The study, published Thursday, detected the complex organic molecule methyl isocyanate in a solar system 400 light-years away in the Ophiuchu constellation by using Chile’s Atacama Large Millimeter Array (ALMA) telescope.

“This star system seems to keep on giving!,” Niels Ligterink, a doctoral candidate at Leiden Observatory in the Netherlands, said in a press statement. “Following the discovery of sugars, we’ve now found methyl isocyanate. This family of organic molecules is involved in the synthesis of peptides and amino acids, which, in the form of proteins, are the biological basis for life as we know it.”

ALMA observed the molecule at several different wavelengths and found a unique chemical fingerprint, indicating that the molecules were in the warm, dense inner regions of young stars in their earliest stages of evolution. This strongly suggests that the molecules could be the building blocks of life.

The scientists used computer chemical modeling and laboratory experiments in an attempt to discover how such an organic molecule could have formed.

### [Apply what you read]
- A) In the methyl isocyanate article, which telescope was used to detect the molecule?
- B) Write the next part of the methyl isocyanate article, picking up after its final sentence.

### [Supplied entries]
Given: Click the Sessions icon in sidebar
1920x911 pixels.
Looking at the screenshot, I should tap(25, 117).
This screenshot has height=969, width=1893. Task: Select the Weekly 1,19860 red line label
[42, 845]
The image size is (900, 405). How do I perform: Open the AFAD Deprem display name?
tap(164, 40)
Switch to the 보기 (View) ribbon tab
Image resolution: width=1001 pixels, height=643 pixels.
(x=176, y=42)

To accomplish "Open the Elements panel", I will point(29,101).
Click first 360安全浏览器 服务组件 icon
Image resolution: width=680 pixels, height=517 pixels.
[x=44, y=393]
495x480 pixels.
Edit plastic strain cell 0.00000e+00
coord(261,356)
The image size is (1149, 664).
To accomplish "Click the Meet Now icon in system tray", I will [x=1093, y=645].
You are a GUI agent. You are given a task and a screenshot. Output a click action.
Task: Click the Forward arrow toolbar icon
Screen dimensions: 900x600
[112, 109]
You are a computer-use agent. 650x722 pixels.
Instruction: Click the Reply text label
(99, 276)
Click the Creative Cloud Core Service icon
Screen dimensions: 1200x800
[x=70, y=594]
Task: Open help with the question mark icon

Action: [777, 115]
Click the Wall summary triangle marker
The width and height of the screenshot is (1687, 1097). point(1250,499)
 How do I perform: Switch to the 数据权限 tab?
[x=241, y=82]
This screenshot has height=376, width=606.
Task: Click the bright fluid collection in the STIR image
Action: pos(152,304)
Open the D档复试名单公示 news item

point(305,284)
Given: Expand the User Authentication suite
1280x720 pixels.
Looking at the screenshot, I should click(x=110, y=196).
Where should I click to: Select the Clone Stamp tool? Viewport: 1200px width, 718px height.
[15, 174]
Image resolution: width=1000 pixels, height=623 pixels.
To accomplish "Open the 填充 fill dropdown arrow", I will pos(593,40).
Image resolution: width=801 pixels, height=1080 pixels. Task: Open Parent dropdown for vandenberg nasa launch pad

### [Answers in order]
- A) Chile's Atacama Large Millimeter Array (ALMA) telescope.

- B)
“Besides detecting molecules we also want to understand how they are formed,” Ligterink said. “Our laboratory experiments show that methyl isocyanate can indeed be produced on icy particles under very cold conditions that are similar to those in interstellar space. This implies that this molecule—and thus the basis for peptide bonds—is indeed likely to be present near most new young solar-type stars.”

This isn’t the first time scientists have found complex organic molecules that could serve as the building blocks of life in deep space. An increasing number of scientific discoveries indicate that organic molecules are more common in the universe than scientists thought.

A University of California, Los Angeles (UCLA) study published in February found a white dwarf star with an atmosphere rich in carbon, nitrogen, hydrogens and oxygen — critical components of life on Earth.

The essential biological molecule propylene oxide was found near the center of our galaxy in June in an enormous star-forming cloud of dust and gas known as Sagittarius B2. This molecule is essential for biology and has been found in meteorites within the solar system. It had never been detected before in interstellar space.